Part of the frantic pace was due to a change in tradition. Until this year, spring musicals in Forest Grove have been staged in May, a practice that increasingly conflicted with end-of-the year academic pressures on upperclassmen.
Looking back, McCabe isn’t certain whether she was fully aware of the advertising restriction before signing, or shortly after. But the reality has struck a nerve with McCabe and others.
McCabe was told just before Christmas that a Broadway touring company would be coming to Portland this summer to put on the same production.

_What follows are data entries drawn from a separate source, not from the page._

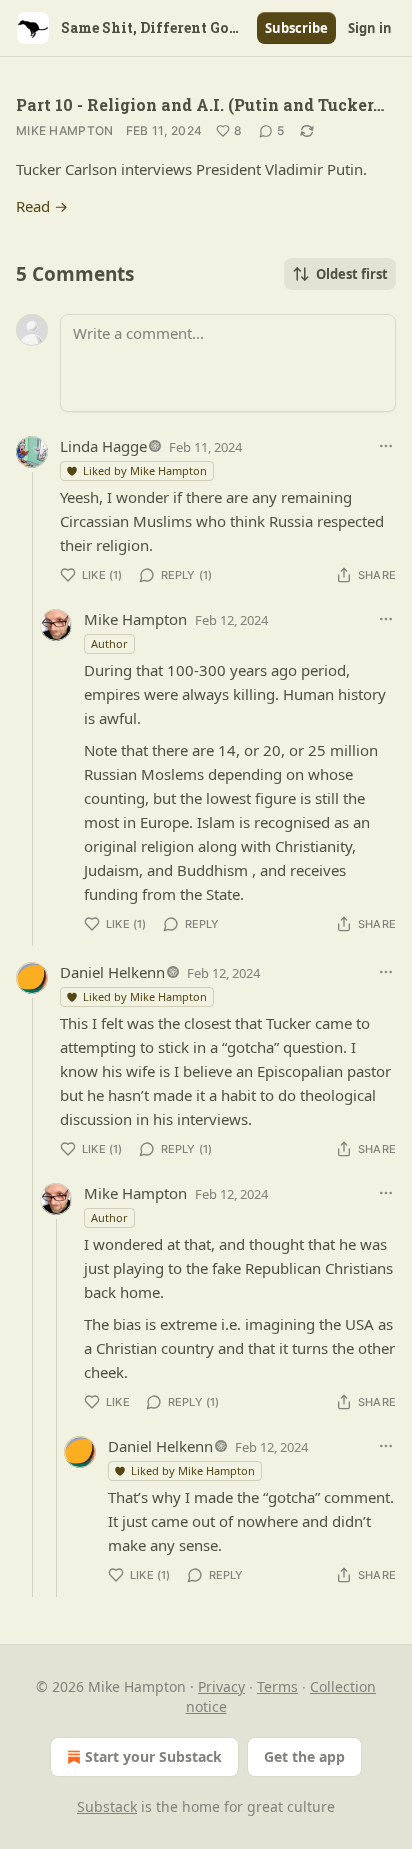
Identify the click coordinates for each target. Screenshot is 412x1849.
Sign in (370, 28)
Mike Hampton (65, 130)
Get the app (304, 1756)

Knowing that well-known musicals represent valuable intellectual property to their owners she got online but was unable to find any information about a stop in the Pacific Northwest.
She said that during her initial contacts with MTI, company representatives were clear they didn’t want FGHS ticket sales infringing on potential income elsewhere.
“I told them I didn’t think a little high school in Forest Grove, 25 miles from Portland, was going to make a dent,” said McCabe.
In the eight years she’s directed the local high school musical, McCabe can’t remember being in a similar situation.
Neither can John Doty, director of the North Medford High School’s drama department.
Doty’s crew of student actors has just started rehearing Fiddler, which will be staged in early May.
When contacted by the News-Times, he got out his contract to see whether there was a “no advertise” clause buried in the fine print.
He found restrictions on what the promotions must include (the author’s name); the size of the type that must be used and what can’t be done with the name of the play (no cast t-shirts).
But there was nothing that says he can’t advertise.